Hi Jan,
On Mon, Oct 8, 2012 at 3:37 PM, Jan Schmidt <list.btrfs@xxxxxxxxxxxxx> wrote:
> On Mon, October 08, 2012 at 13:38 (+0200), Alex Lyakas wrote:
>>>> I realize this is a big change, and a new IOCTL has to be introduced
>>>> in order not to break current user-kernel protocol.
>>>> The pros as I see them:
>>>> # One data-copy is avoided (no pipe). For WRITE commands two
>>>> data-copies are avoided (no read_buf needed)
>>>
>>> I'm not sure I understand those correctly. If you're talking about the user mode
>>> part, we could simply pass stdout to the kernel, saving the unnecessary pipe and
>>> copy operations in between without introducing a new buffer.
>> What I meant is the following:
>> # For non-WRITE commands the flow is: put the command onto send_buf,
>> copy to pipe, then user-space copies it out from the pipe. With my
>> code: put command onto send_buf, then copy to user-space buffer
>> (copy_to_user). So one data-copy is avoided (2 vs 3).
>> # For WRITE commands: read data onto read_buf, then copy to send_buf,
>> then copy to pipe, then user-mode copies to its buffer. With my code:
>> read onto send_buf, then copy to user-space buffer. So 2 data-copies
>> are avoided (2 vs 4).
>> Does it make sense?
>
> I'd rather just focus on the ERESTARTSYS issue for now.
Agree.
>
>>> On Wed, August 01, 2012 at 14:09 (+0200), Alexander Block wrote:
>>>> I have two possible solutions in my mind.

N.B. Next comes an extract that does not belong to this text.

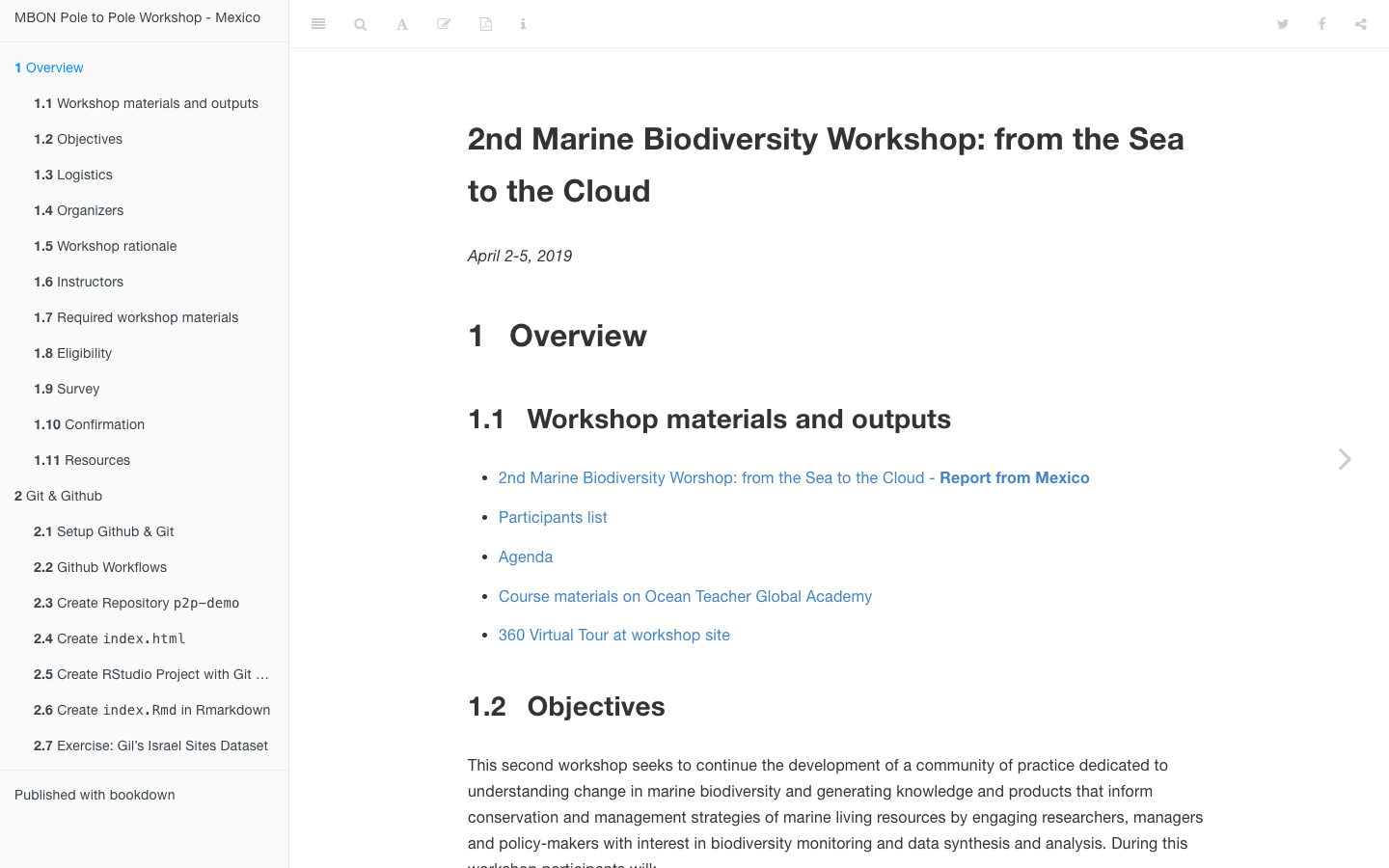This screenshot has height=868, width=1389.
Task: Download the PDF via toolbar icon
Action: click(486, 24)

>>>> 1. Store some kind of state in the ioctl arguments so that we can
>>>> continue where we stopped when the ioctl reenters. This would however
>>>> complicate the code a lot.
>>>> 2. Spawn a thread when the ioctl is called and leave the ioctl
>>>> immediately. I don't know if ERESTARTSYS can happen in vfs_xxx calls
>>>> if they happen from a non syscall thread.
>>>
>>> What do you think about those two?
>> I am not familiar enough with Linux kernel - will the second one work?
>
> I not an expert here, either. My uneducated guess is that even a spawned kernel
> thread can have signals pending, in which case we would be in the same trouble.
>
>>> I like the first suggestion. Combining single-ioctl with signal handling
>>> capabilities feels like the right choice. When we get ERESTARTSYS, we know
>>> exactly how many bytes made it to user mode. To reach a comfortable state for a
>>> restart, we can store part of the stream together with the meta information in
>>> our internal state before returning to user mode.

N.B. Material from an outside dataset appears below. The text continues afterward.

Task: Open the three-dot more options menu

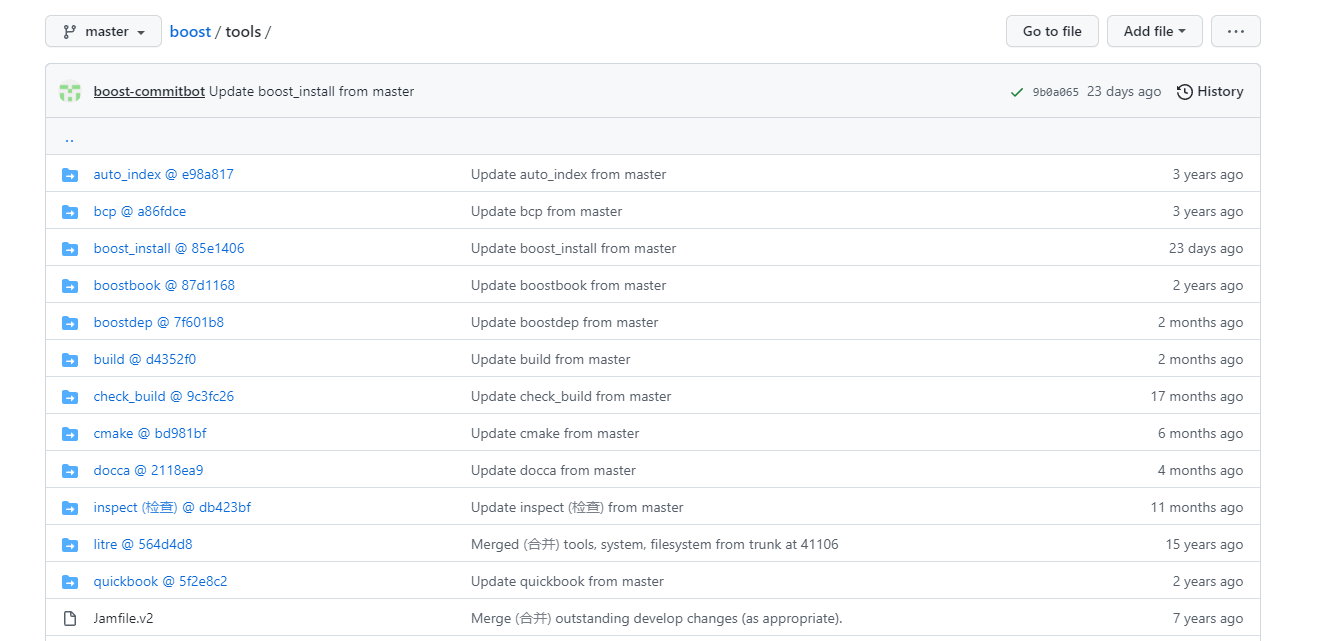Action: [x=1235, y=32]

>> I thought that ERESTARTSYS never returns to user mode (this is what I
>> saw in my tests also).
>
> That error isn't returned to a user process, that's correct. From a kernel
> developer's perspective, we're returning to user space, though, waiting for the
> pending signal to be processed.
>
>>> The ioctl will be restarted sooner or later and our internal state tells us where to proceed.
>>
>> Ok, so you say that we should maintain checkpoint-like information and
>> use it if the ioctl is automatically restarted. This is quite close to
>> what I have done, I believe; we still need all the capabilities of
>> re-arming tree search, saving context, skipping commands etc, that I
>> have written. Did I understand your proposal correctly?
>
> In some way, yes. If possible, I'd like to (with decreasing priority)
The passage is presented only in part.